>> BEGIN Provided passage

3
$\begingroup$

A subset $U$ of a space $X$ is said to be a zero-set if there exists a continuous real-valued function $f$ on $X$ such that $U=\{x\in X: f(x)=0\}$. and said to be a Cozero-set if here exists a continuous real-valued function $g$ on $X$ such that $U=\{x\in X: g(x)\not=0\}$.

Is it true that every closed set in $\mathbb{R}$ is a Cozero-set?

I guess since $\mathbb{R}$ is a completely regular this implies that every closed set is Cozero-set, but by the same argument use completely regular property on $\mathbb{R}$, every closed subset of $\mathbb{R}$ is a zero-set. This argument is correct?

How can we discussed the relation between open & closed subset of $\mathbb{R}$ and zero and cozero-sets?

>> END Provided passage

* _What to work on_
In the forum post, what condition defines a subset U of a space X as a cozero-set? Rely only on the forum post to answer.

>> BEGIN Entries supplied

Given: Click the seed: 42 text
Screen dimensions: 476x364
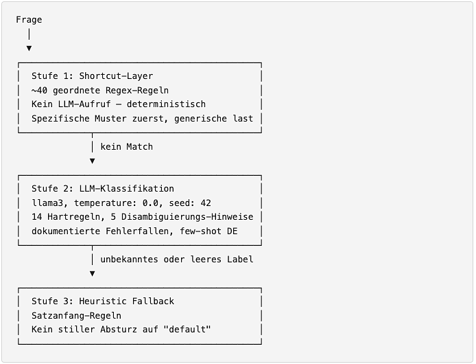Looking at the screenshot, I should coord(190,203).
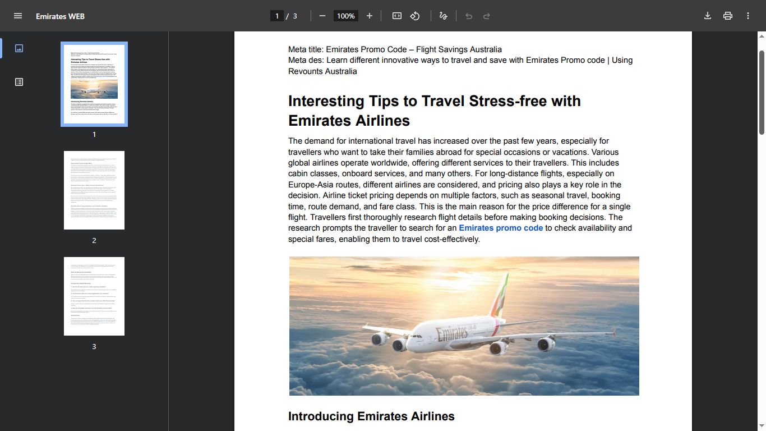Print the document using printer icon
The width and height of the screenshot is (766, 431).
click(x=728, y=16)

>> END Entries supplied
>> BEGIN Entries supplied

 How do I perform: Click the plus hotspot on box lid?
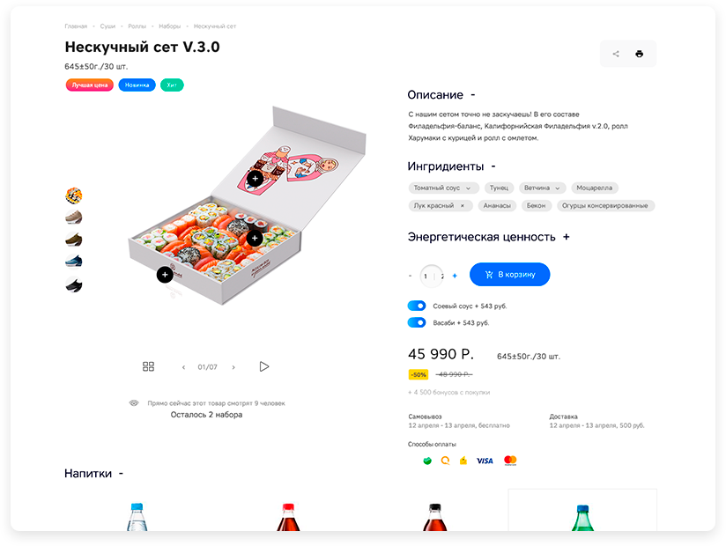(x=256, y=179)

>> END Entries supplied

* _Response to this task_
There must be a continuous real-valued function g on X such that U is the set of points x in X where g(x) is not 0.